Great start! Don't get discouraged by all you haven't learned yet. You are doing really well and you can go a very long way by continuing to practice and learn. You know the old joke about how to eat an elephant? One bite at a time.
@ silentknights Wow, thank you. That was incredibly helpful. I noticed that many people also study skulls, and I do see the merit in it. And when you said how the muscle tenses in different pose, thank you for mentioning that. It's yet another thing I must learn to understand. I find the lips hardest to do when they're smiling widely with or without teeth.

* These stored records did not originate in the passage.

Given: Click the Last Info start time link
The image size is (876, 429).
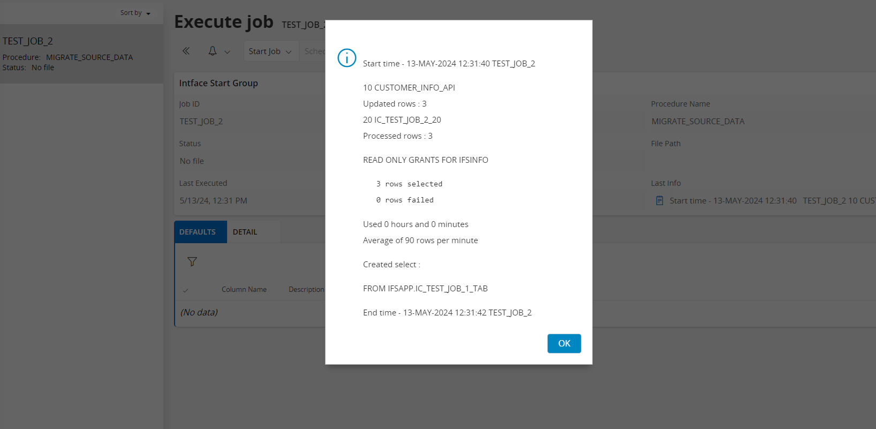Looking at the screenshot, I should click(732, 200).
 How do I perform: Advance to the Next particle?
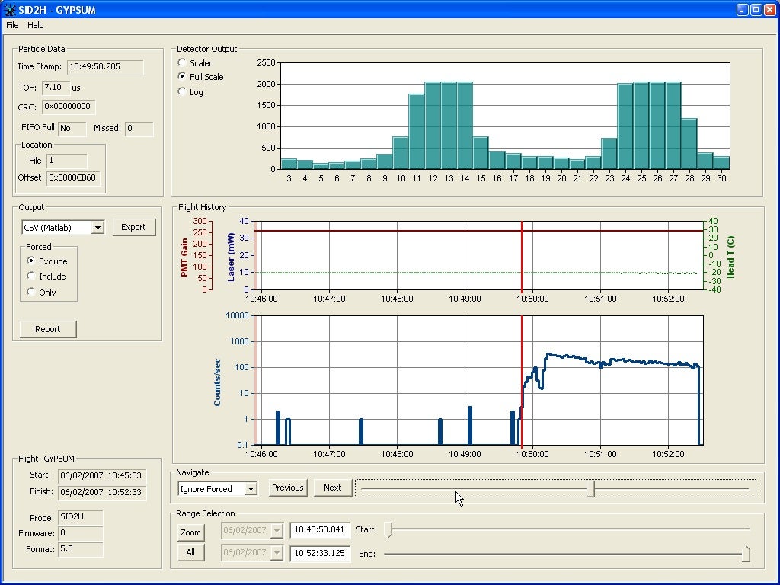click(x=332, y=488)
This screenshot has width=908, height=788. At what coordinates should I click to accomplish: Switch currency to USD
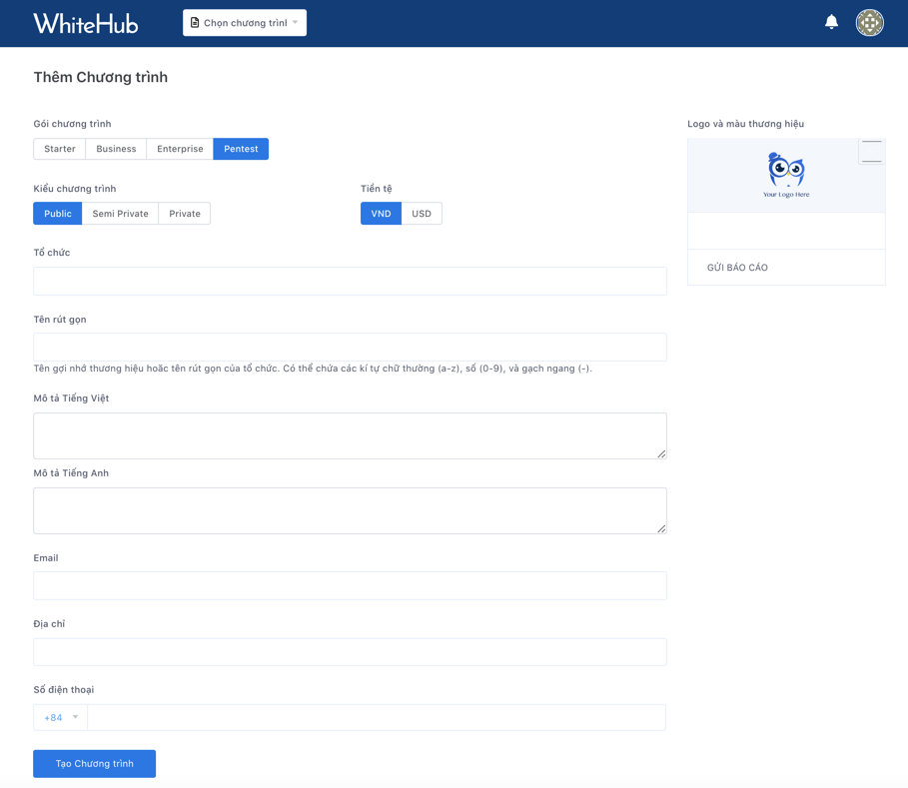[422, 213]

about the digital drawings, I think trying to mimic a traditional tool digitally is a great idea! I have corel painter 12 but there's so many tools in there I'm just sitting there dumbfounded. I'll try to post a digital one with a watercolor feel to it
@Aqualeot Ahah! That made me laugh, thank you. Your comment is very encouraging (:
Thank you so much for all of these advice!
Thanks for replying to my sketchbook thread! To return the favor...your digital stuff is really good, especially the more recent stuff. With your pencil studies, you seem to hang out in the grays, and utilize quite a bit of smudging (which makes it look a bit messy). Maybe you could work on your hatching some more - use and layer the pencil's strokes to define value and volume! Try not to use pure contour quite as much, since using lines to define shapes (created by our minds to organize information, and not really that common in reality) can detract from the realism of a piece. Cheers!
@Araethusa Yeah, I do prefer keeping things in the gray, area. I usually just try to be able to capture their impression and move on. Those usually take around 30 minutes- an hour to do and I'm just speeding through. And in actuality, I don't smudge the drawings, it just smudged when I walk around with it in my arms and the paper rub against each other or if I have a dark image on one page and it imprints onto the other. Yeah, the contour flattens the image, I usually get rid of the lines by blending them into the shadows.
I do need to work on hatching though, people hatch strategically so it looks neat but I just go in whatever direction until I think it's dark enough.
Yeah, I realized right after I scanned the image that I forgot to work on the values. I was just sketching in the values and haven't really darkened in the shadows yet, but I'll do that on the actual sketchbook.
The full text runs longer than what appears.